Improved Computation of Protein–Protein Relative Binding Energies with the Nwat-MMGBSA Method

A MMGBSA variant (here referred to as Nwat-MMGBSA), based on the inclusion of a certain number of explicit water molecules (Nwat) during the calculations, has been tested on a set of 20 protein–protein complexes, using the correlation between predicted and experimental binding energy as the evaluation metric. Besides the Nwat parameter, the effect of the force field, the molecular dynamics simulation length, and the implicit solvent model used in the MMGBSA analysis have been also evaluated. We found that considering 30 interfacial water molecules improved the correlation between predicted and experimental binding energies by up to 30%, compared to the standard approach. Moreover, the correlation resulted in being rather sensitive to the force field and, to a minor extent, to the implicit solvent model and to the length of the MD simulation.

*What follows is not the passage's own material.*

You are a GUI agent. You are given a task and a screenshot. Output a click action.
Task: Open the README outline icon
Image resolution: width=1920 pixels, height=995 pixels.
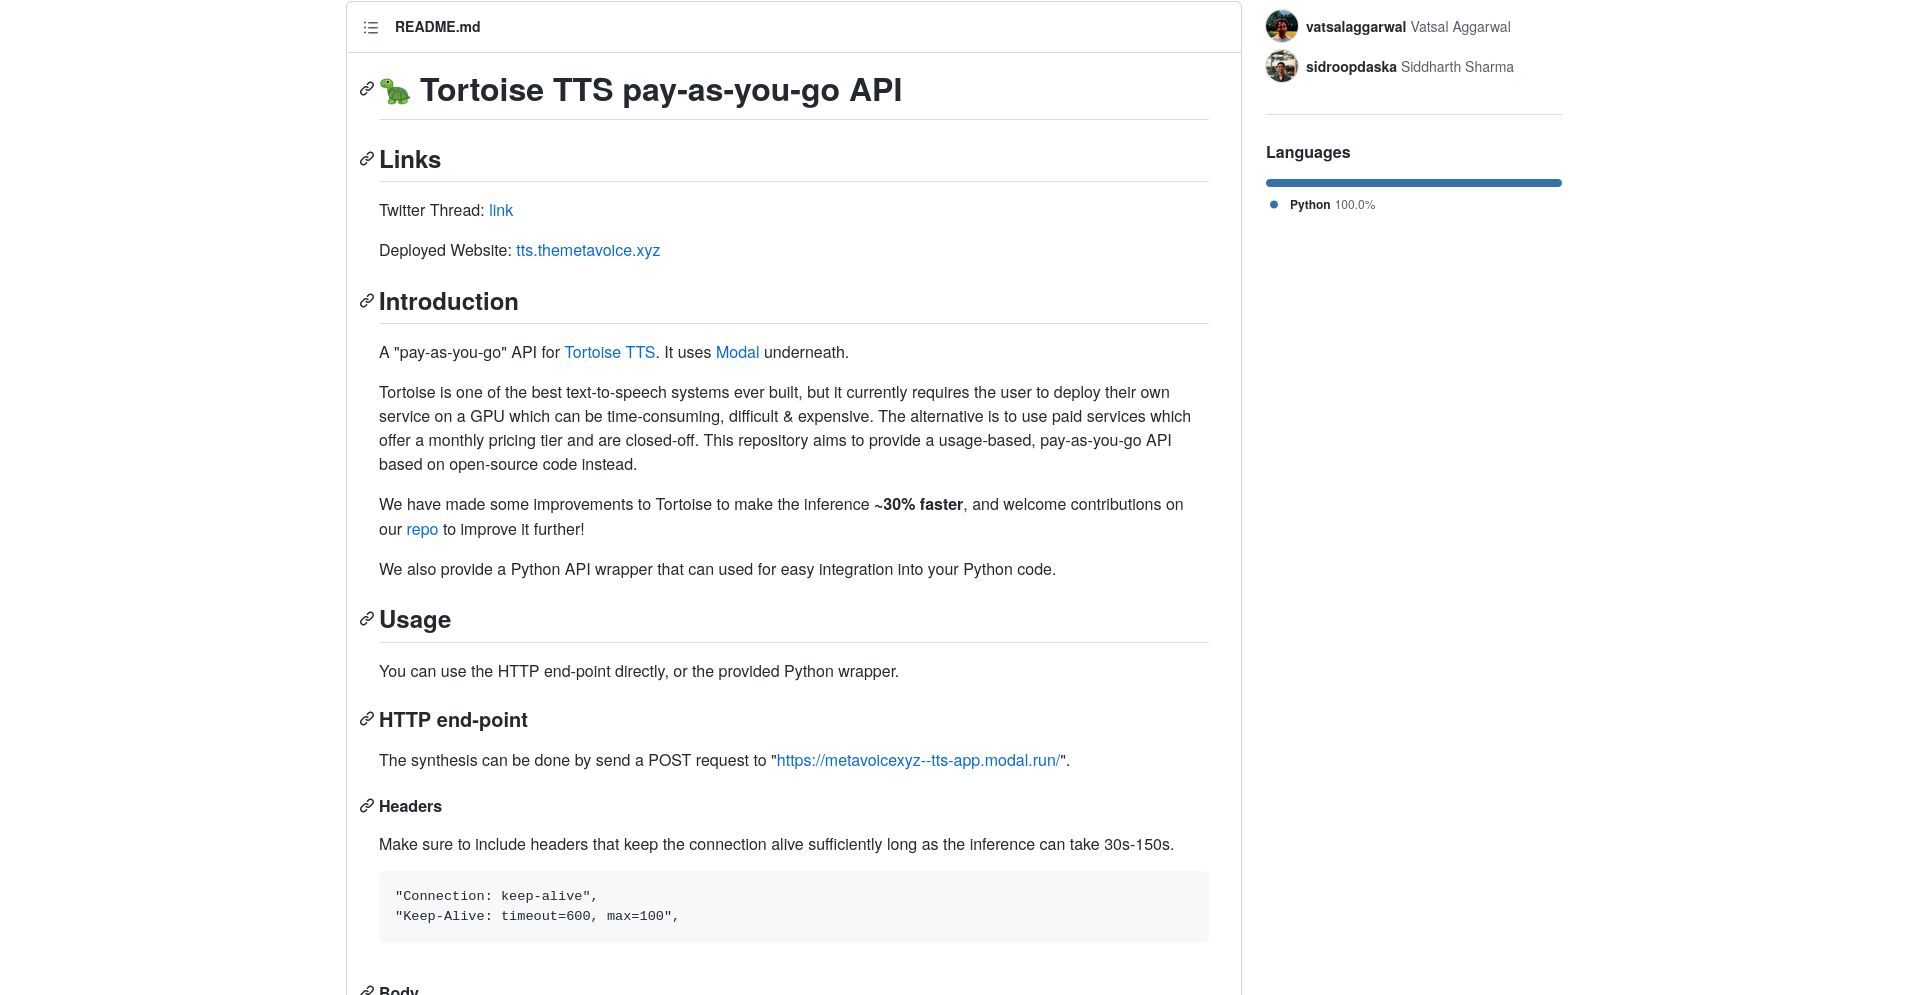[x=371, y=27]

本研究针对一种MMGBSA（分子力学-广义玻恩表面积法，Molecular Mechanics/Generalized Born Surface Area）变体展开测试，该变体在计算过程中引入了定量显式水分子（以Nwat指代显式水分子的数量），本文中将其记为Nwat-MMGBSA。测试数据集包含20组蛋白质-蛋白质复合物，以预测结合能与实验结合能之间的相关性作为评价指标。除Nwat参数外，本研究还考察了力场、分子动力学（MD）模拟时长以及MMGBSA分析中所采用的隐式溶剂模型的影响。结果发现，相较于标准分析方法，纳入30个界面水分子可将预测结合能与实验结合能的相关性提升最高达30%。此外，相关性结果对力场较为敏感，而对隐式溶剂模型与MD模拟时长的敏感性相对较弱。